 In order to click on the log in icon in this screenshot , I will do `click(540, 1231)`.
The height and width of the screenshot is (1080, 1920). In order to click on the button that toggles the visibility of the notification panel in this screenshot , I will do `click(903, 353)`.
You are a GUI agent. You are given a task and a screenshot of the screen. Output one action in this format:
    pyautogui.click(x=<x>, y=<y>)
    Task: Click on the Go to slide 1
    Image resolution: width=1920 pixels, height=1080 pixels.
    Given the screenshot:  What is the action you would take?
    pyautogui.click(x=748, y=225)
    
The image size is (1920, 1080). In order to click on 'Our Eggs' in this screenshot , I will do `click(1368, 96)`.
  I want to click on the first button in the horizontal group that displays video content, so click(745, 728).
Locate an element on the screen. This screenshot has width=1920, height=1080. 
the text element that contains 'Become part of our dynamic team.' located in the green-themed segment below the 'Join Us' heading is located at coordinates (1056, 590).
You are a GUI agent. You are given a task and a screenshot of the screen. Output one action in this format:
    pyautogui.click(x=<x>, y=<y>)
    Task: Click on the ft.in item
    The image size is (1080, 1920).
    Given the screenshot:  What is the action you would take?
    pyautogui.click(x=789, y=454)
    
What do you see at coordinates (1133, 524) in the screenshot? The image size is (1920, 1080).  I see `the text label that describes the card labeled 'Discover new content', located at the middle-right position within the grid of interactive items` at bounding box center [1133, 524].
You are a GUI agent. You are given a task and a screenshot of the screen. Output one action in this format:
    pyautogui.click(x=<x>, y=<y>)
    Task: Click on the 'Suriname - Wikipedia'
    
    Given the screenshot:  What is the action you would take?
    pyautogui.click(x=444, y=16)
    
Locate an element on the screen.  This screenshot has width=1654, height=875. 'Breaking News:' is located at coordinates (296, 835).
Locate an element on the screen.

_ _ _ _ _

GOAL - Change every "GUI agent" in the material above to "desktop agent" and leave everything else as it is.

ANSWER TO THIS PROBLEM -
 In order to click on the log in icon in this screenshot , I will do `click(540, 1231)`.
The height and width of the screenshot is (1080, 1920). In order to click on the button that toggles the visibility of the notification panel in this screenshot , I will do `click(903, 353)`.
You are a desktop agent. You are given a task and a screenshot of the screen. Output one action in this format:
    pyautogui.click(x=<x>, y=<y>)
    Task: Click on the Go to slide 1
    Image resolution: width=1920 pixels, height=1080 pixels.
    Given the screenshot:  What is the action you would take?
    pyautogui.click(x=748, y=225)
    
The image size is (1920, 1080). In order to click on 'Our Eggs' in this screenshot , I will do `click(1368, 96)`.
  I want to click on the first button in the horizontal group that displays video content, so click(745, 728).
Locate an element on the screen. This screenshot has width=1920, height=1080. 
the text element that contains 'Become part of our dynamic team.' located in the green-themed segment below the 'Join Us' heading is located at coordinates (1056, 590).
You are a desktop agent. You are given a task and a screenshot of the screen. Output one action in this format:
    pyautogui.click(x=<x>, y=<y>)
    Task: Click on the ft.in item
    The image size is (1080, 1920).
    Given the screenshot:  What is the action you would take?
    pyautogui.click(x=789, y=454)
    
What do you see at coordinates (1133, 524) in the screenshot? The image size is (1920, 1080).  I see `the text label that describes the card labeled 'Discover new content', located at the middle-right position within the grid of interactive items` at bounding box center [1133, 524].
You are a desktop agent. You are given a task and a screenshot of the screen. Output one action in this format:
    pyautogui.click(x=<x>, y=<y>)
    Task: Click on the 'Suriname - Wikipedia'
    
    Given the screenshot:  What is the action you would take?
    pyautogui.click(x=444, y=16)
    
Locate an element on the screen.  This screenshot has width=1654, height=875. 'Breaking News:' is located at coordinates (296, 835).
Locate an element on the screen.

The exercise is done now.